Reproduce the entries shown below only from the line with "Given: Click the /sites/eksempel-bistro-ravn" down to the line with "Select player 김택연(투수)", keeping both end lines and copying each one exactly.
---------- Data listing
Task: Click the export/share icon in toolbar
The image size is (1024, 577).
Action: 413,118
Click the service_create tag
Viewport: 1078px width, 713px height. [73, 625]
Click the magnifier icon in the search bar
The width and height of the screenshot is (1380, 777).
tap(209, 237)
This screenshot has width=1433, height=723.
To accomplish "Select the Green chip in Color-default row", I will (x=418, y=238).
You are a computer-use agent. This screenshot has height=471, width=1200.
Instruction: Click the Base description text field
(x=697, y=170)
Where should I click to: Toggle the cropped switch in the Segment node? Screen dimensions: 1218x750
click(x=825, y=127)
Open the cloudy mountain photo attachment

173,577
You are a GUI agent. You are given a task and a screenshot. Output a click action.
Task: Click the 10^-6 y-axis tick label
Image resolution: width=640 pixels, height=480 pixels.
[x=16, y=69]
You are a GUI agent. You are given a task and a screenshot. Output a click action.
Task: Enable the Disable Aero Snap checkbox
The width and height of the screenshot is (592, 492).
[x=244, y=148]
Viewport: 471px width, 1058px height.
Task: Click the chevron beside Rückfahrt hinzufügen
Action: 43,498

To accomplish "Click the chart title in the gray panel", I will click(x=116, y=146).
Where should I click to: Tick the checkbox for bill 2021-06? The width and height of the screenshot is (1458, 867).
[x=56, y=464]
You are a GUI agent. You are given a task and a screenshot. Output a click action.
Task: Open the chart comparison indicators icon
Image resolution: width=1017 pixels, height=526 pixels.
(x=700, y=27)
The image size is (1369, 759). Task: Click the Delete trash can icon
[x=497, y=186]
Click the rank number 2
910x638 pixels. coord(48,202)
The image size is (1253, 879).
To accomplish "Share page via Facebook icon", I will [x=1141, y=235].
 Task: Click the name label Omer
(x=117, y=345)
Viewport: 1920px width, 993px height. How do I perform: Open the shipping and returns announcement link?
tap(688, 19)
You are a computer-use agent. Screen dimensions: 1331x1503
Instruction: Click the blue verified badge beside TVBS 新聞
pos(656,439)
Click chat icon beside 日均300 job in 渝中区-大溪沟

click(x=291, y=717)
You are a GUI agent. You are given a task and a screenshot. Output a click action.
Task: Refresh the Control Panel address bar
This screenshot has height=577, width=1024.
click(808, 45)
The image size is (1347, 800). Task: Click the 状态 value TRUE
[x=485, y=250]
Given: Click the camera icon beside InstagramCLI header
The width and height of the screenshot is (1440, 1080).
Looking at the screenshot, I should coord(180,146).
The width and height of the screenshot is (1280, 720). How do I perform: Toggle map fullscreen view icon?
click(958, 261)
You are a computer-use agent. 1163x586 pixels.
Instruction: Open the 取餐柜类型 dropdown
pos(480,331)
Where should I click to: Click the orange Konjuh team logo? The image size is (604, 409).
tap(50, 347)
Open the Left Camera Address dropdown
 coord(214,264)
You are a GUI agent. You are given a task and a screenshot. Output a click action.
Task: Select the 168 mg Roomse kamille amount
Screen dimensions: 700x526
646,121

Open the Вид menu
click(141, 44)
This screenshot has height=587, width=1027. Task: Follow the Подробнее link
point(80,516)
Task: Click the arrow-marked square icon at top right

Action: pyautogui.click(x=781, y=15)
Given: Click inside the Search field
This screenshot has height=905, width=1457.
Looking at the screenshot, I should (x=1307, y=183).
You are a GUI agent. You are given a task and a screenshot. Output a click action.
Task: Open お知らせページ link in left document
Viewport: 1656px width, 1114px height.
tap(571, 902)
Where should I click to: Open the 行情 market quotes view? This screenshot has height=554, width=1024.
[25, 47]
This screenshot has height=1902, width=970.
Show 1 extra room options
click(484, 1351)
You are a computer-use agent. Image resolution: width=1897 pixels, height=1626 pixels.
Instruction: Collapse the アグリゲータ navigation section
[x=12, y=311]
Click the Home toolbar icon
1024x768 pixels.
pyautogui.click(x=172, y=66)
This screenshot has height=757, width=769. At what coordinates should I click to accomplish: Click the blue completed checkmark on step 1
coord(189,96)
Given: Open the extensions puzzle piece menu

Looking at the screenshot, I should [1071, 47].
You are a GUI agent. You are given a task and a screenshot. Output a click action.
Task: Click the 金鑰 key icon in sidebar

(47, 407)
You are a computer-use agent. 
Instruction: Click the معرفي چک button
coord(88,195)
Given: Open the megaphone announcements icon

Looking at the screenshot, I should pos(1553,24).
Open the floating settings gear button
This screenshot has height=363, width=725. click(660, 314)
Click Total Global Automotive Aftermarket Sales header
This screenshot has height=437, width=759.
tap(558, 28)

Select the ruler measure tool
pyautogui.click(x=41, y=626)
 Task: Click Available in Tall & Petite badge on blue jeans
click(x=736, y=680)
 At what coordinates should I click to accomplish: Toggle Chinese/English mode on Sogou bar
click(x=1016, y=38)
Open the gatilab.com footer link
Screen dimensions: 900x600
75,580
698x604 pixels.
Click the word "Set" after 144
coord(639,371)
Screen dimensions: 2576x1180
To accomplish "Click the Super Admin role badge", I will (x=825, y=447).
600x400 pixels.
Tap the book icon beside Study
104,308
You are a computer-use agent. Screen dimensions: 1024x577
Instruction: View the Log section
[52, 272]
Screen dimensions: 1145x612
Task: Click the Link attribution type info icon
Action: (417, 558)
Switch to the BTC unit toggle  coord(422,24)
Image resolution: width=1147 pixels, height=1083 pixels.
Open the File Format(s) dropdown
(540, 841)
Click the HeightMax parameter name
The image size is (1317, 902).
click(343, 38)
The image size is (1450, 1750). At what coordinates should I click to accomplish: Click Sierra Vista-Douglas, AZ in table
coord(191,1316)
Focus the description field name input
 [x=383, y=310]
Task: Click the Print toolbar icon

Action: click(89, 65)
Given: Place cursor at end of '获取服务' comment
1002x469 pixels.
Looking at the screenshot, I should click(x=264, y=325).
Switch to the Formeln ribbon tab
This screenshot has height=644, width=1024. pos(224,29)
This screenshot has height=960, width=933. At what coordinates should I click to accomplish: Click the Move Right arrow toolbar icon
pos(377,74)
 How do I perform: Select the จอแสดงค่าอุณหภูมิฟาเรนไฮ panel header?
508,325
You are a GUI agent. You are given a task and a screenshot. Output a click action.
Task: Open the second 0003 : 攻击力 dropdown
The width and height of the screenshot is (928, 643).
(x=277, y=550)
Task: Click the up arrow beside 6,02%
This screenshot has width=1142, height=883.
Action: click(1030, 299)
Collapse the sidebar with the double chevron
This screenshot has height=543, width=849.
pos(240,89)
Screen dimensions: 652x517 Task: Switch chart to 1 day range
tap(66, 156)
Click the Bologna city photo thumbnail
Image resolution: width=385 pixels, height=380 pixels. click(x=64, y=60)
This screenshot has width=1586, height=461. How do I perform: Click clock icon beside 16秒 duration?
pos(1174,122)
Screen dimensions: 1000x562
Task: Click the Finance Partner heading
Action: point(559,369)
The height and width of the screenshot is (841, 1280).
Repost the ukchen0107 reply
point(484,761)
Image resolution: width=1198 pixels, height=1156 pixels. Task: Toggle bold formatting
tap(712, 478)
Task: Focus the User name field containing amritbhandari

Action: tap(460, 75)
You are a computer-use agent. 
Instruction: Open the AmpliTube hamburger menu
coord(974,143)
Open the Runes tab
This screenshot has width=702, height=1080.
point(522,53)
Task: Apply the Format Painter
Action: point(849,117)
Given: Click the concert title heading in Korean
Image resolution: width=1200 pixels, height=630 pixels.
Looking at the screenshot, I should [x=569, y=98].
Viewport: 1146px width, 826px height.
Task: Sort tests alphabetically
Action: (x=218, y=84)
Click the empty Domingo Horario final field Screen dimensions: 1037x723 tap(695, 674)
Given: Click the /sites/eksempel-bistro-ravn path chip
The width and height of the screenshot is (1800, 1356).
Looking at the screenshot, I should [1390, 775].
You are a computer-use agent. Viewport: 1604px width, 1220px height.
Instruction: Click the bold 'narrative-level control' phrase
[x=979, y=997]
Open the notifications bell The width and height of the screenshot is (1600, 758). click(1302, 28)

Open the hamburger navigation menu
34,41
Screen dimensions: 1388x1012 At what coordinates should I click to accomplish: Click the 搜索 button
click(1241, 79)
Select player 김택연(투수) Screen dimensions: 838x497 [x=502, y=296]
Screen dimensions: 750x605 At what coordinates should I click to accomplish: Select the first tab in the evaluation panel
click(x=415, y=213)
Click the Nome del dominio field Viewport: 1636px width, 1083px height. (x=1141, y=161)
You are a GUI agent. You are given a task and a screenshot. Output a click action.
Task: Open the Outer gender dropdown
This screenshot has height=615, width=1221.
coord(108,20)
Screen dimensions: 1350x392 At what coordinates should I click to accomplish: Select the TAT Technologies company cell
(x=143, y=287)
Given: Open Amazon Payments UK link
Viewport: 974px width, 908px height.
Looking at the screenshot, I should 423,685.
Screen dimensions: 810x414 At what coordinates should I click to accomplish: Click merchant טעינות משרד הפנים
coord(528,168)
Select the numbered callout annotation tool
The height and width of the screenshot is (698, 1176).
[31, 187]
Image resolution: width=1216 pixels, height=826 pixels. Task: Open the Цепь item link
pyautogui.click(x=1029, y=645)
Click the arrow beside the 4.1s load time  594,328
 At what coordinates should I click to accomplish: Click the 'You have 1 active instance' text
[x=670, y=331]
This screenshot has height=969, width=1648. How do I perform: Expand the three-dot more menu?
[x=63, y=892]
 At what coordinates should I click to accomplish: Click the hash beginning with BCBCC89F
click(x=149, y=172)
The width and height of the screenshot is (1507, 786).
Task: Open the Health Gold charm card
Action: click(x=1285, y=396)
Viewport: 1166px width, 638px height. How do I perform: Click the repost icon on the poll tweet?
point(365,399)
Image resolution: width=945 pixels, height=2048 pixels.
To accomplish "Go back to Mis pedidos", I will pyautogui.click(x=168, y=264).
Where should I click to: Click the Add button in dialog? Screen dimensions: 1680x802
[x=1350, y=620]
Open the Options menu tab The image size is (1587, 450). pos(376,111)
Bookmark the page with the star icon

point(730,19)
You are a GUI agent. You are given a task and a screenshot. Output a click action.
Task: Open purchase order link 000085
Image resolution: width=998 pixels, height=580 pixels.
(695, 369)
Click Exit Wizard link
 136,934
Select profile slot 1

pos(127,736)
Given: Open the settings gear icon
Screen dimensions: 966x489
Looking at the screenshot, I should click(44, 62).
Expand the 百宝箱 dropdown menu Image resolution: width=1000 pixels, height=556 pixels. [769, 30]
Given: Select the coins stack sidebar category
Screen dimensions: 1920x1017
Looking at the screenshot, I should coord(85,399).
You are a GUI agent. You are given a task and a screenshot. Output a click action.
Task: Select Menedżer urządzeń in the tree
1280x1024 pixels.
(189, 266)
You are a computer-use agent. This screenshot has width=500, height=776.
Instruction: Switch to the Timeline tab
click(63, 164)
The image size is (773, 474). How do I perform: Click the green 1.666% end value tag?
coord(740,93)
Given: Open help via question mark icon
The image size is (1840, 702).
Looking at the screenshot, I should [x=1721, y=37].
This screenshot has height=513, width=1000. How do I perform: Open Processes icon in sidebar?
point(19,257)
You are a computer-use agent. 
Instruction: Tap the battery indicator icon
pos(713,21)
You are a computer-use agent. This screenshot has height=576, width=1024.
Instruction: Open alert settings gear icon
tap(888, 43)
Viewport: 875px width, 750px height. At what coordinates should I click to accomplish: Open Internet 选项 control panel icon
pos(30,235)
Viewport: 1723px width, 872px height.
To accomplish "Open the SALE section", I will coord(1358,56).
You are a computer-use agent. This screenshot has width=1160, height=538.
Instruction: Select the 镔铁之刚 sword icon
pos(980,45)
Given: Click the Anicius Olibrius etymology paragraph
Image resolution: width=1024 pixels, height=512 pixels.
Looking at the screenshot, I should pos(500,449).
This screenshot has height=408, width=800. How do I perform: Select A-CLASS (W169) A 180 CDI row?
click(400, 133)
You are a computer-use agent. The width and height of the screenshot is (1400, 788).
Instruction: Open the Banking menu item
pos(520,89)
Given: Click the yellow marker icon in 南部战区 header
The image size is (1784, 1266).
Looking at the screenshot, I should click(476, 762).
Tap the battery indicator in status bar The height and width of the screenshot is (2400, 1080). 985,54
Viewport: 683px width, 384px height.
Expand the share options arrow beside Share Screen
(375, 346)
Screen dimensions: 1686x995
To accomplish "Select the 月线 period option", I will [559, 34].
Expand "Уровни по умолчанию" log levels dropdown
--------------------
◆ Exercise response:
Given: Click the /sites/eksempel-bistro-ravn path chip
The width and height of the screenshot is (1800, 1356).
Looking at the screenshot, I should [1390, 775].
You are a computer-use agent. Viewport: 1604px width, 1220px height.
Instruction: Click the bold 'narrative-level control' phrase
[x=979, y=997]
Open the notifications bell The width and height of the screenshot is (1600, 758). click(1302, 28)

Open the hamburger navigation menu
34,41
Screen dimensions: 1388x1012 At what coordinates should I click to accomplish: Click the 搜索 button
click(1241, 79)
Select player 김택연(투수) Screen dimensions: 838x497 [x=502, y=296]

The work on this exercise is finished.